From 10 a.m. to noon, she had military instruction. Tactics, equipment training, geography, war strategy. After a half-hour lunch, the soldiers went to their posts until 7 p.m., when they came back for dinner.

The best time, she remembers, came between 9 p.m. and 10 p.m., before the lights went out. There was a TV with two channels. The standard fare were old Soviet films and newsreels of foreign dignitaries coming to Pyongyang to meet Kim. “We thought the whole world was coming to meet Kim,” she says.

For the recreation hour, the Army issued guitars and violins, and many of the women learned to play. There were also singing competitions, both solo and in choirs. “This helped us overcome the stress, and I spent a lot of time preparing for these.” Baek learned Russian and Korean songs. Her favorite was “My Hometown,” a North Korean ballad of a soldier who goes home after the war, sees his town in shambles, and works hard to rebuild it. The lyrics of every song included references to Kim Il Sung or Kim Jong Il. Her posts had little electricity. Her first barracks were near an electrified railway; the unit tapped those power lines.

Dinners always combined the same four dishes: kimchee (pickled cabbage), rice or noodles, a vegetable. Her unit planted cabbages and preserved the kimchee. Eggs were a holiday treat. The only time Baek ate meat was on Kim’s birthday; but sometimes when comrades had a birthday, the unit used this as an excuse to collect money, apply for a special permit, and go to town to buy meat. Only pork was available.
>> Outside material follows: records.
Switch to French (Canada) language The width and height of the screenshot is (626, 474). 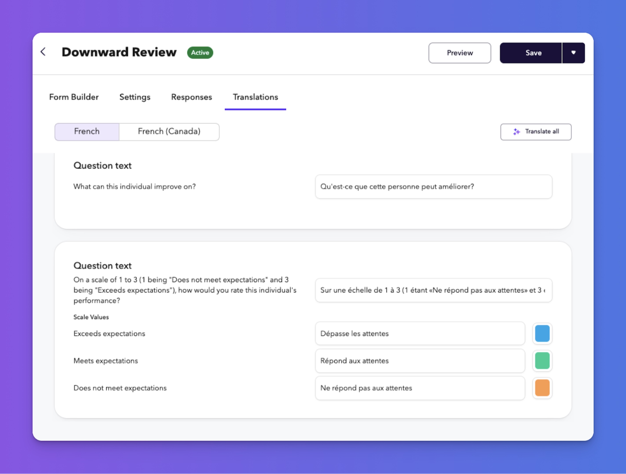click(x=169, y=132)
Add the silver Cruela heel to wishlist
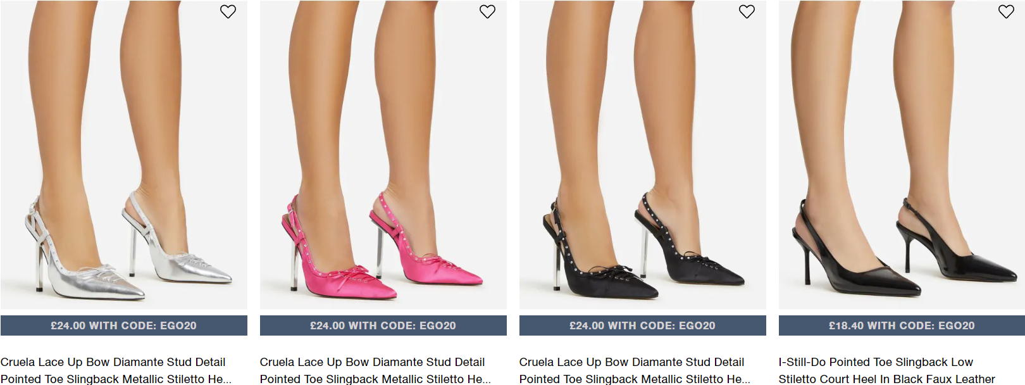The height and width of the screenshot is (385, 1025). (228, 11)
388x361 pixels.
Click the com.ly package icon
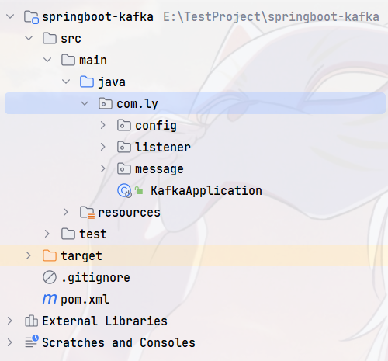(x=106, y=103)
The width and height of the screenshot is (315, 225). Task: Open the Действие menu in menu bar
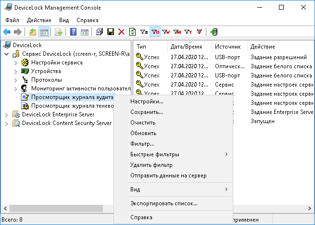[x=38, y=20]
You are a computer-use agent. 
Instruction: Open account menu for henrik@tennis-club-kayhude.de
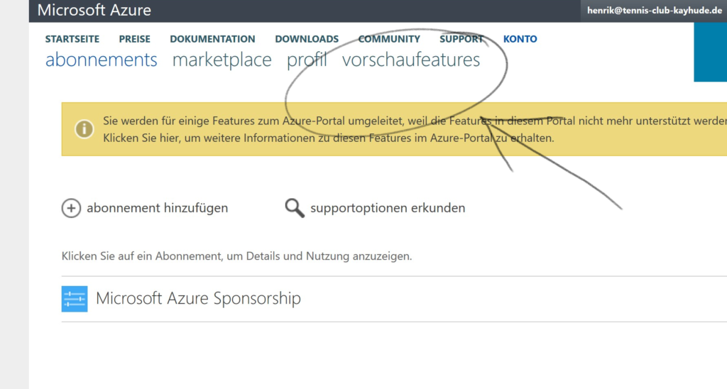pyautogui.click(x=655, y=11)
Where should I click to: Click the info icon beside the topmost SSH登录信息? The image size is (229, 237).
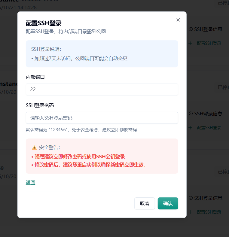coord(191,29)
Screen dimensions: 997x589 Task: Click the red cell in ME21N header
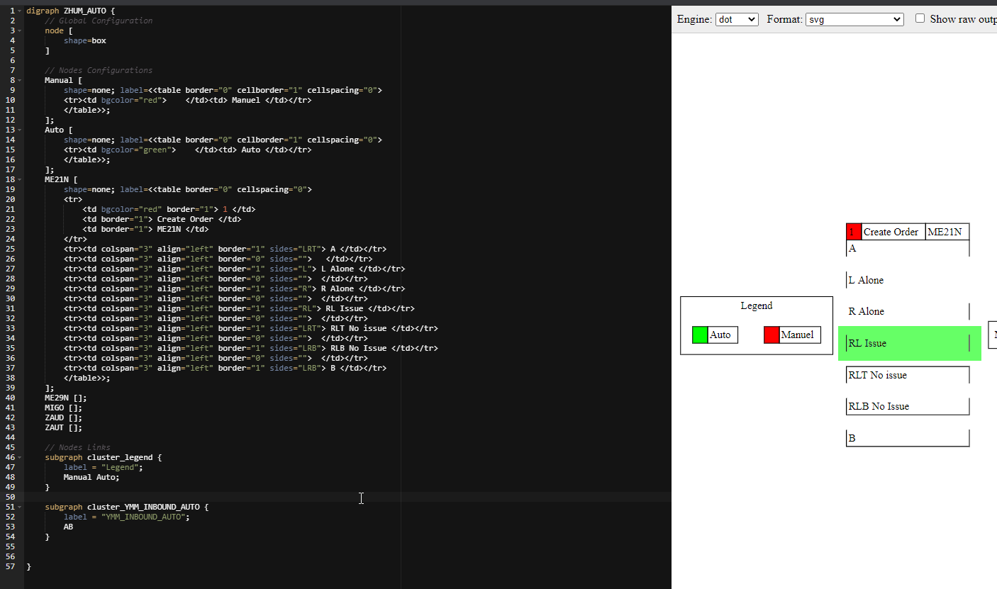coord(853,232)
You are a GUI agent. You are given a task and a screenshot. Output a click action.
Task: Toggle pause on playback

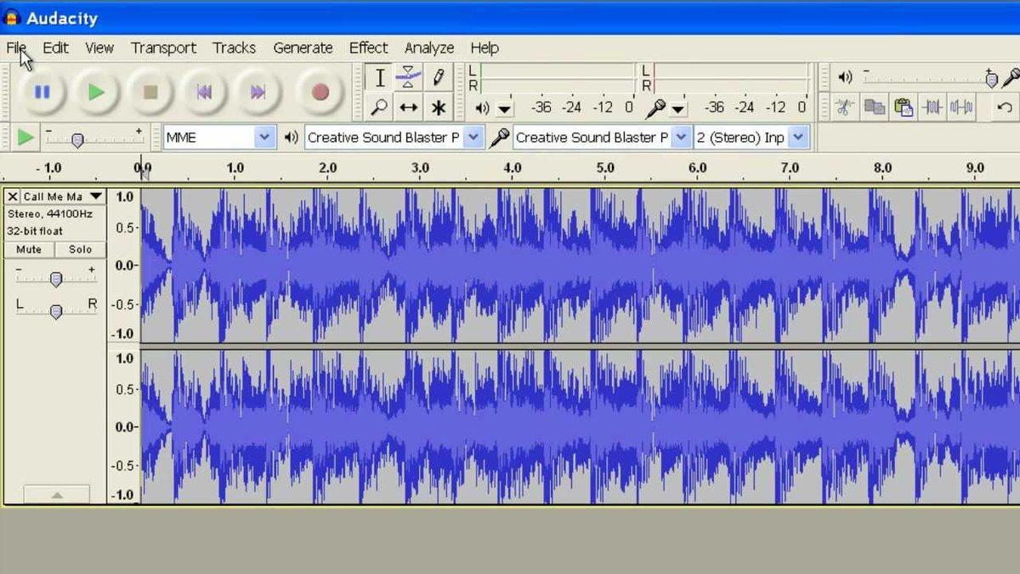(42, 93)
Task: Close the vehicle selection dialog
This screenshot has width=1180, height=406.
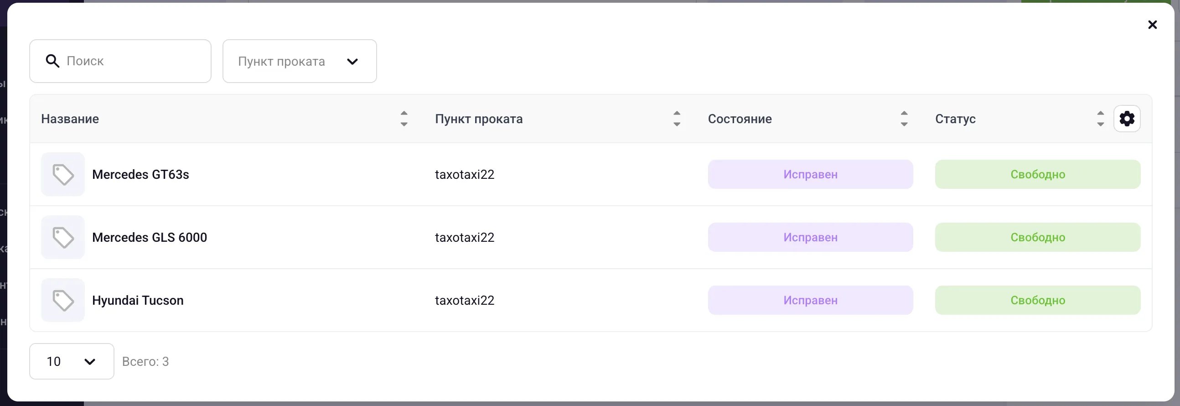Action: pyautogui.click(x=1153, y=25)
She never ate beef until she came to South Korea; cows are a precious commodity in the North, and are owned by the state. As Baek puts it, “if a man is murdered, no one bothers. But if a cow is killed or stolen, there will be an investigation, and someone will pay a stiff fine or go to jail.”

As a gunner, Baek practiced shooting several rounds. She did this only one week out of four to save ammunition. Her weapon did not use radar, but visual sighting. Targets included a dummy boat set in the ocean or a target trailed by an airplane. “In the Army of the North, I was like a frog in a well,” Baek remembers. “The only thing I could see was a small bit of sky.”